Perchè di questo si tratta, in definitiva. Quale che siano i reali sentimenti del primo ministro (e il sottosegretario Crosetto li ha rivelati senza reticenze), è chiaro che la via della stabilità interna passa oggi attraverso la super manovra da 43 miliardi nel triennio. E' quello che vuole l'Europa e la stabilità di un paese dell'Unione si realizza ormai solo nella cornice comunitaria. Quindi sulla carta Berlusconi ha un solo modo per esercitare la sua leadership e tentare di realizzare il sogno del 2013: lavorare per la compattezza della maggioranza (Pdl-Lega-Responsabili), rendendo così credibile la politica economica di Tremonti.

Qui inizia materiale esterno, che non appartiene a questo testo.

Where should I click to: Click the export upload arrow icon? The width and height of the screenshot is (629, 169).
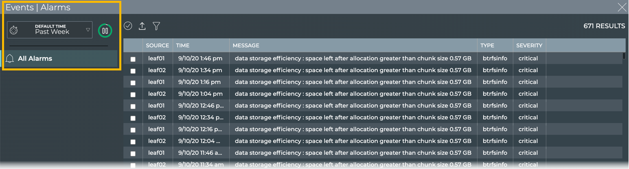point(142,26)
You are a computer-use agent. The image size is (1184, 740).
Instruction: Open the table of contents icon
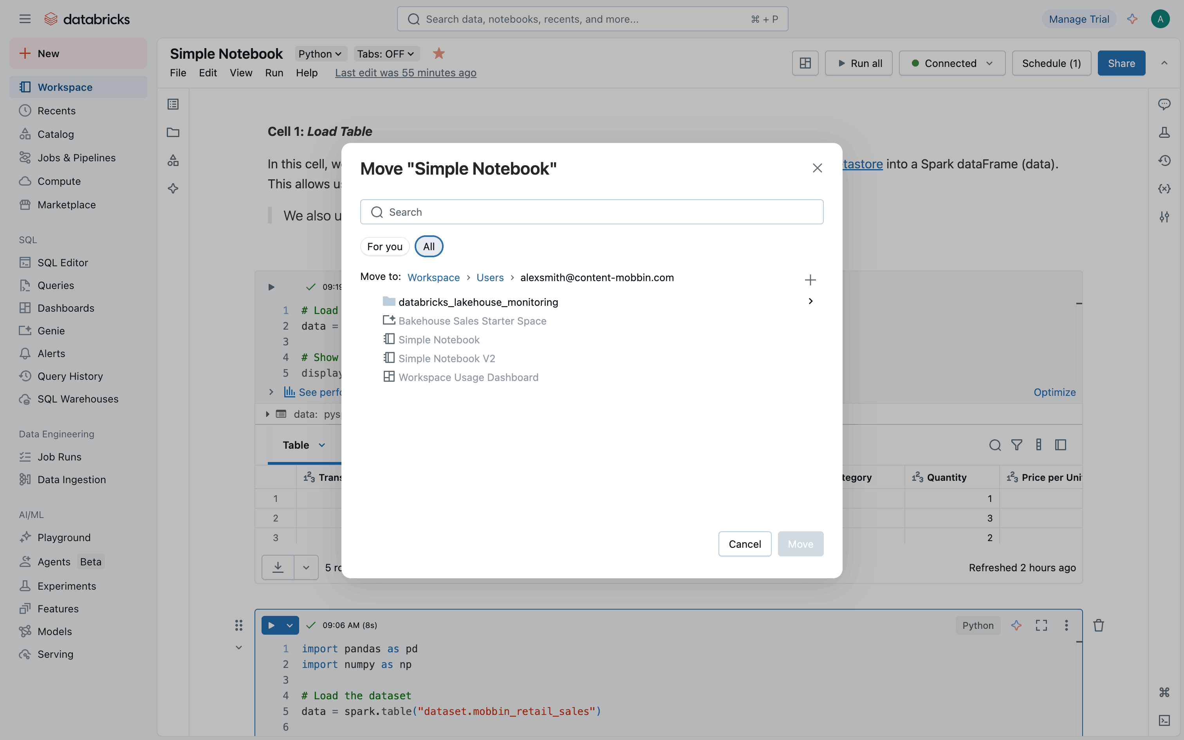(173, 104)
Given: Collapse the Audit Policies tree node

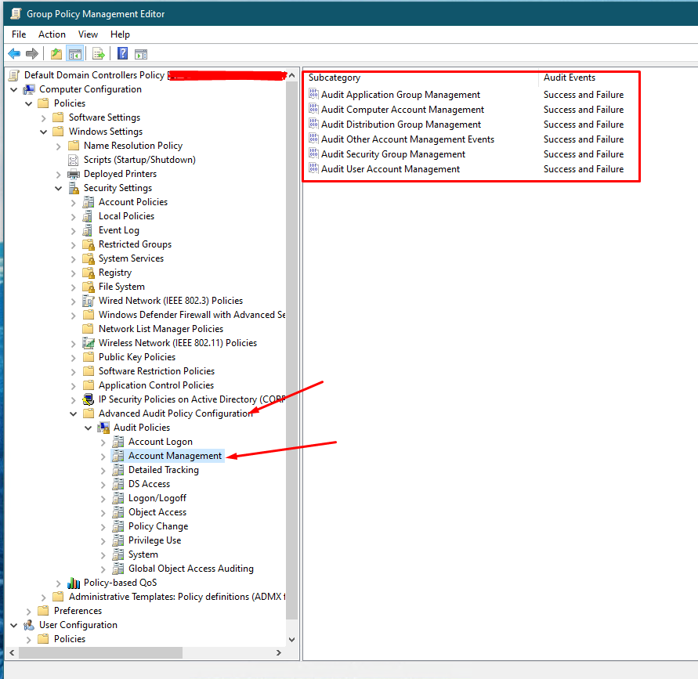Looking at the screenshot, I should pyautogui.click(x=89, y=428).
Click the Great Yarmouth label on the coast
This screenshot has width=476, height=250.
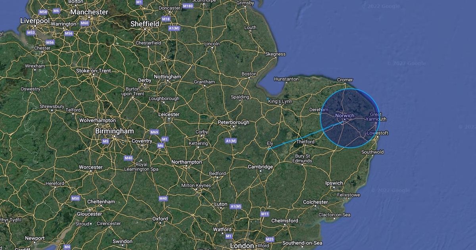[375, 117]
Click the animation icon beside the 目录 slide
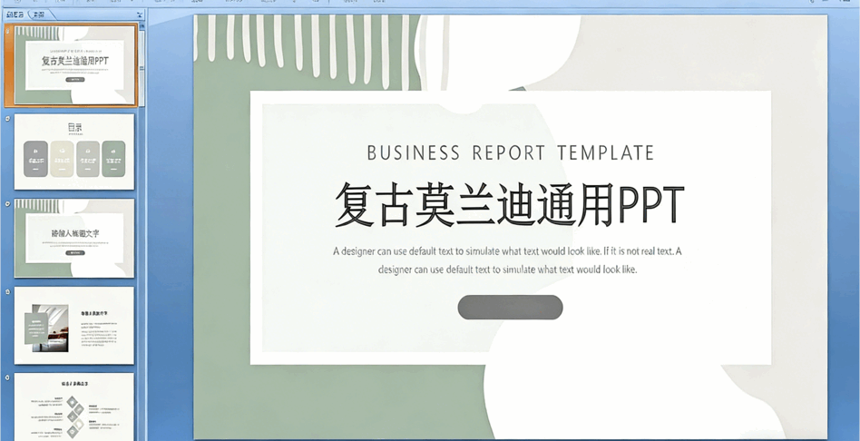 tap(8, 119)
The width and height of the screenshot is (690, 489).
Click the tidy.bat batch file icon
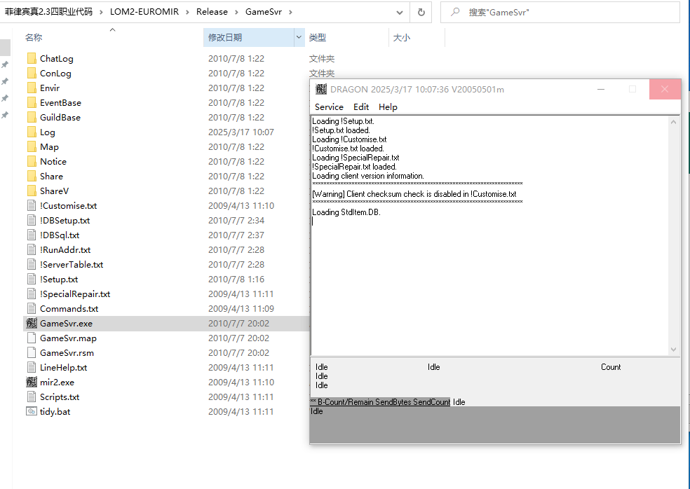pos(31,412)
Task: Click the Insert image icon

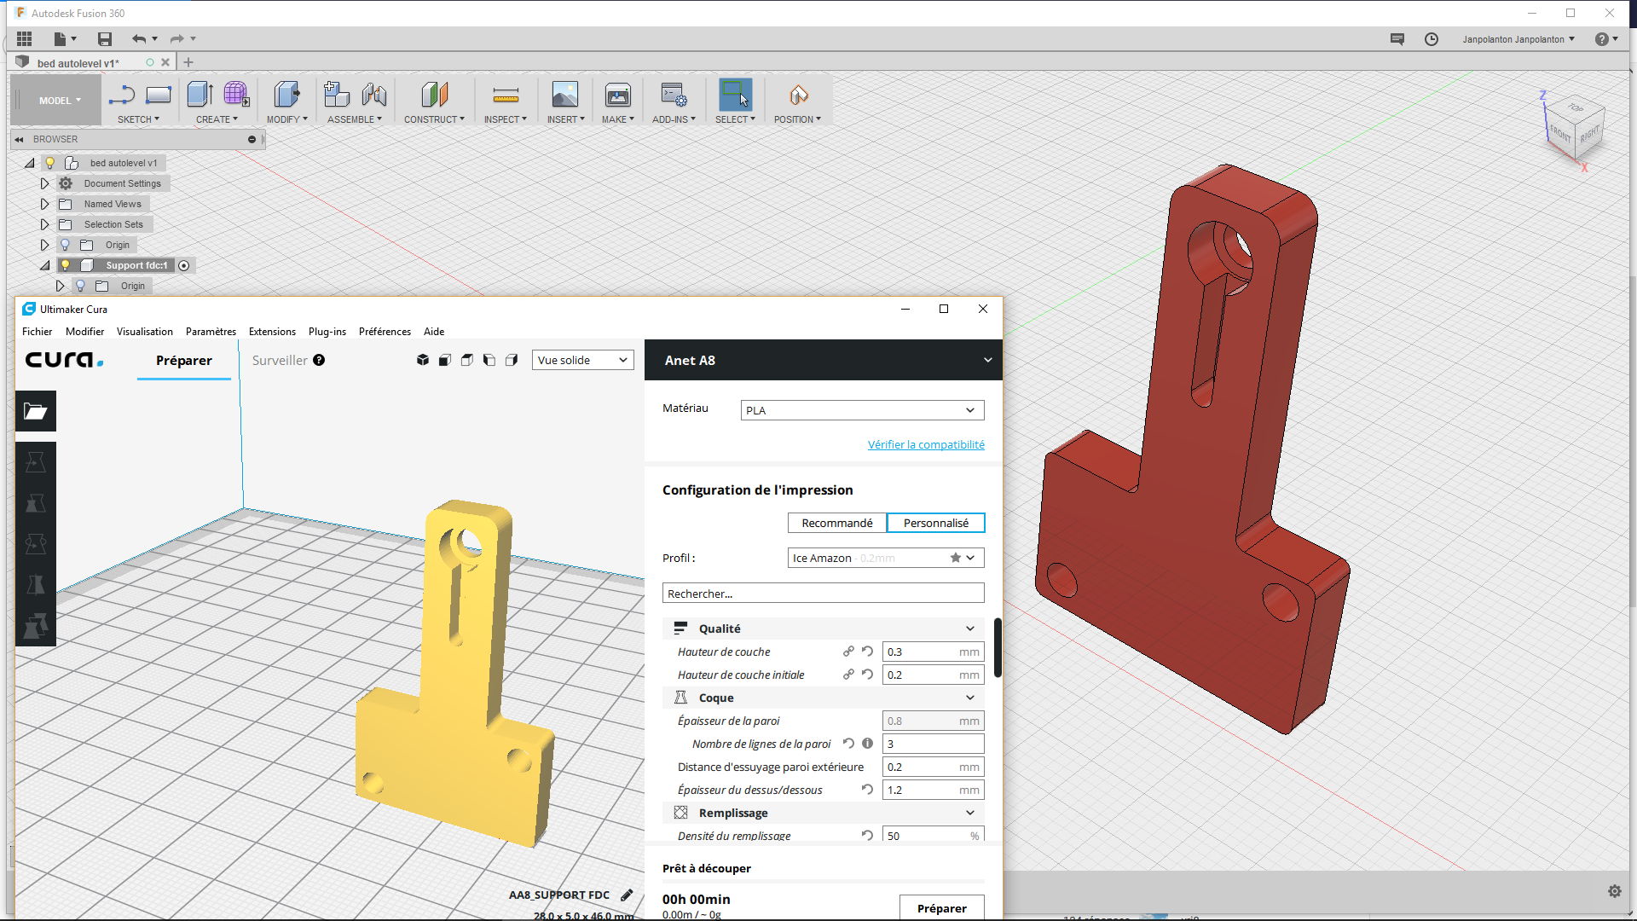Action: coord(564,96)
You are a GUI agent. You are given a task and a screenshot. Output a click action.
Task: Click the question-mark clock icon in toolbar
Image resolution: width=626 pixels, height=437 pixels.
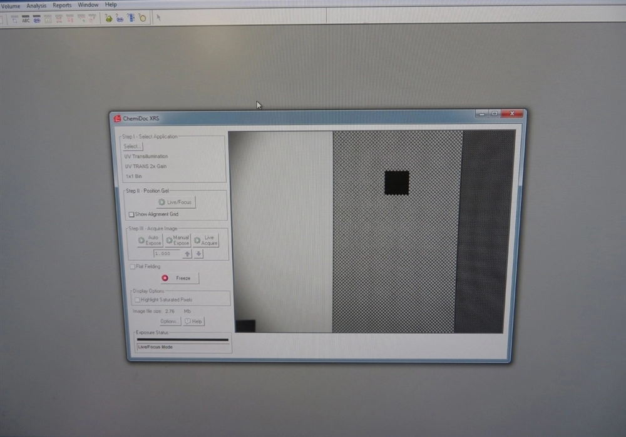coord(142,18)
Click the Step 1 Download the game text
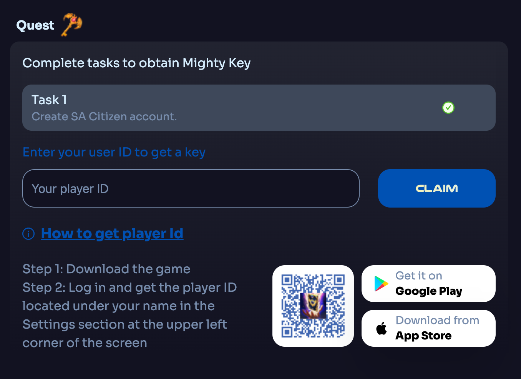The height and width of the screenshot is (379, 521). pyautogui.click(x=106, y=269)
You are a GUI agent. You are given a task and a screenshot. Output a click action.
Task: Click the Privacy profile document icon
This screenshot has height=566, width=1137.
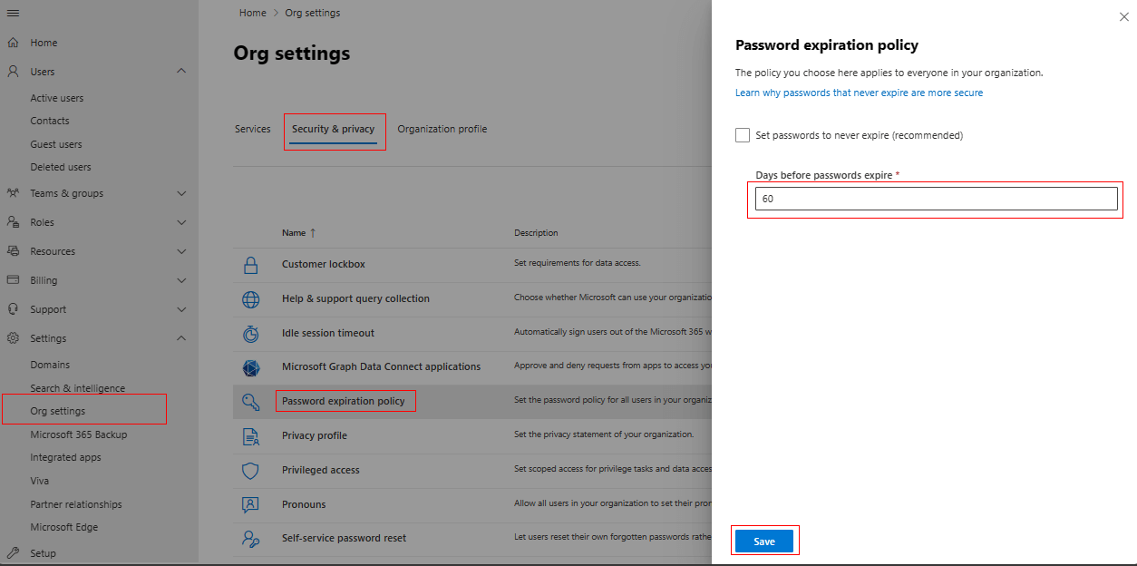point(250,435)
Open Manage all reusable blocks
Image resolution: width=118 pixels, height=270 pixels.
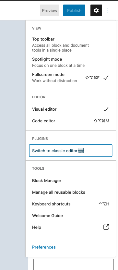click(x=71, y=192)
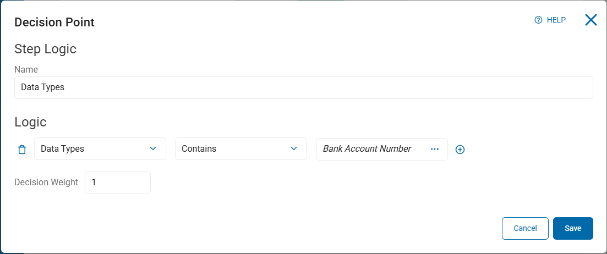Click the Decision Point dialog title
The width and height of the screenshot is (607, 254).
pos(54,23)
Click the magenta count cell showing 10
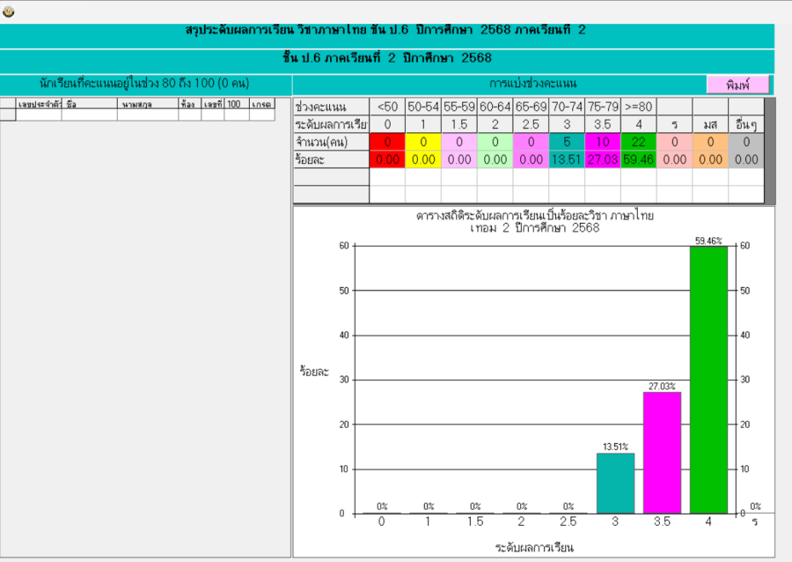Image resolution: width=792 pixels, height=562 pixels. tap(603, 142)
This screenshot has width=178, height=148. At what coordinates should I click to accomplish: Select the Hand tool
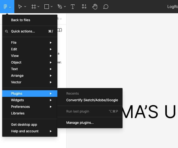coord(95,7)
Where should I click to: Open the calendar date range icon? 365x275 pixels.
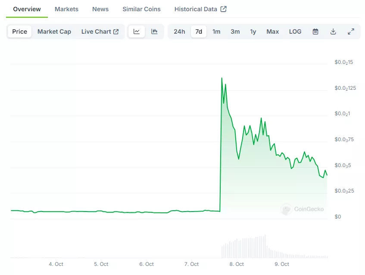point(315,31)
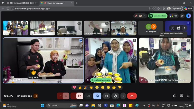Toggle the muted microphone button

click(66, 96)

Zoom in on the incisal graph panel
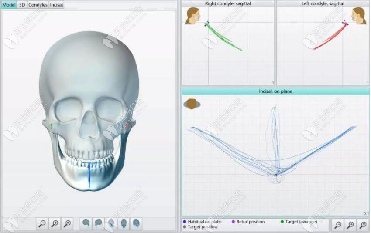pos(350,225)
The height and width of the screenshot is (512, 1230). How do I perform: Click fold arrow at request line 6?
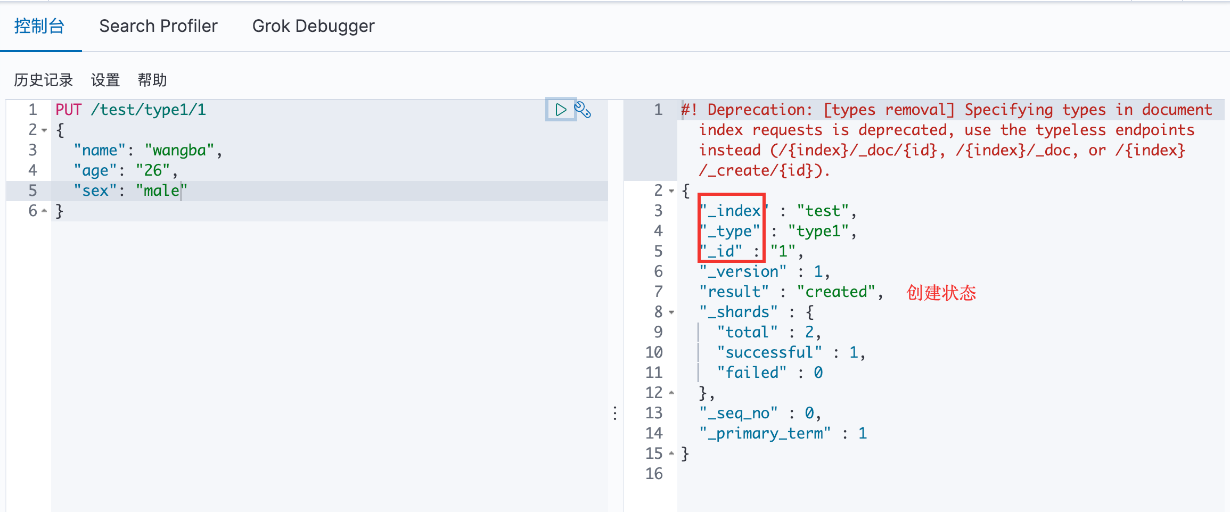tap(44, 211)
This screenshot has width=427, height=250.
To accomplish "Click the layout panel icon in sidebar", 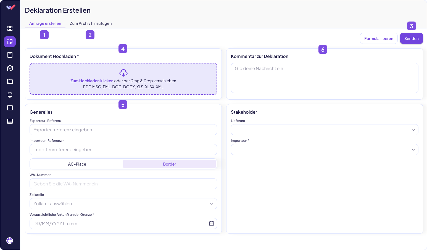I will point(10,108).
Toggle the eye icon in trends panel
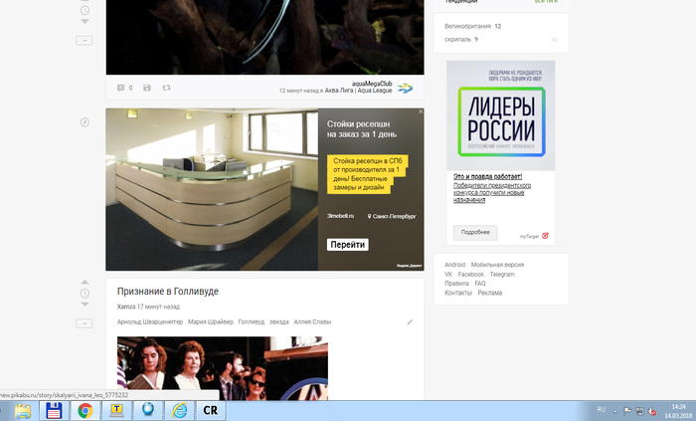Viewport: 696px width, 421px height. coord(555,40)
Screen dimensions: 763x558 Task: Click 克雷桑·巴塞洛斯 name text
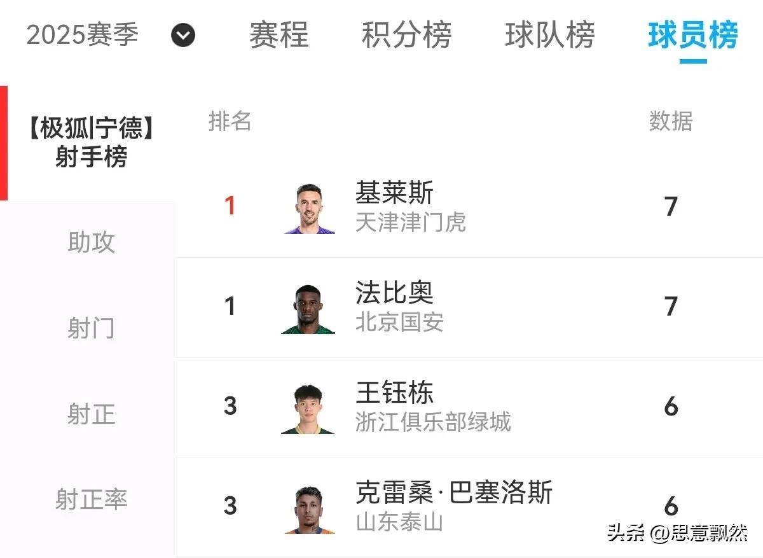pos(453,492)
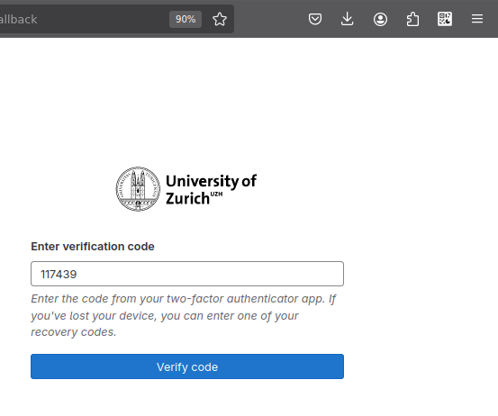Click the small UZH superscript in logo

(x=216, y=194)
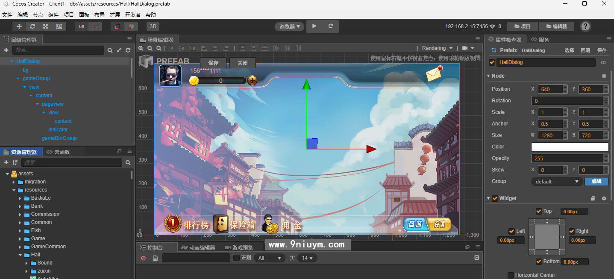This screenshot has width=614, height=279.
Task: Click the play preview button
Action: coord(314,26)

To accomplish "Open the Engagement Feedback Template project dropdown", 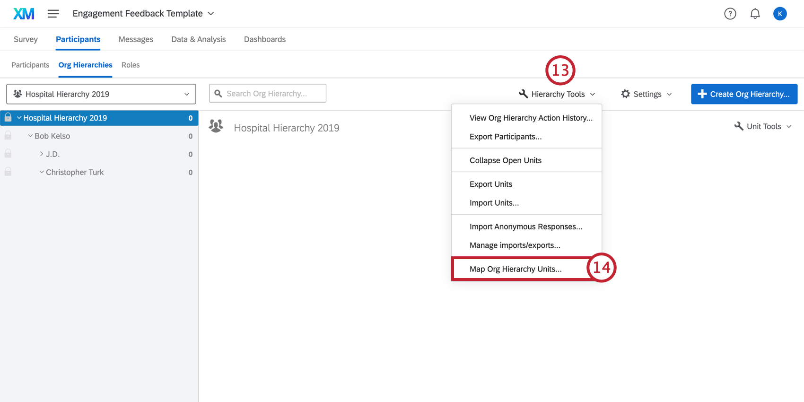I will (143, 14).
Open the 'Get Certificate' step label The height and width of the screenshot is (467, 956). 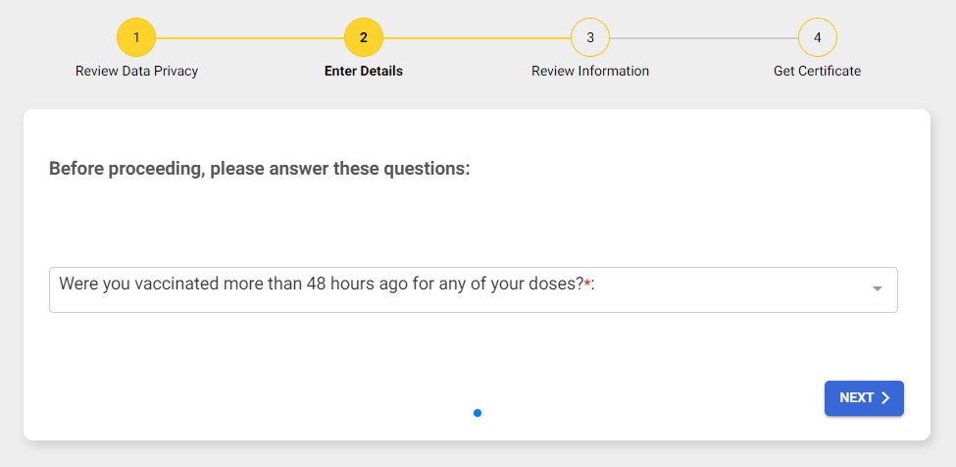817,71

Naturalmente c'è un'altra ipotesi: che le tensioni nel centrodestra non siano riassorbite e anzi siano alimentate dallo stesso premier, trovando sponda nella Lega. E che entrambi, Berlusconi e Bossi, ritengano di poter individuare un'altra politica economica (e un altro ministro) nella speranza di non perdere consensi popolari e di non dover sfidare settori consistenti di opinione pubblica. E' un'ipotesi avventurosa, ma tutt'altro che irrealistica. Il rischio molto serio è che i mercati finanziari si accaniscano contro l'Italia, non appena avuto sentore che l'austerità incarnata da Tremonti è stata accantonata.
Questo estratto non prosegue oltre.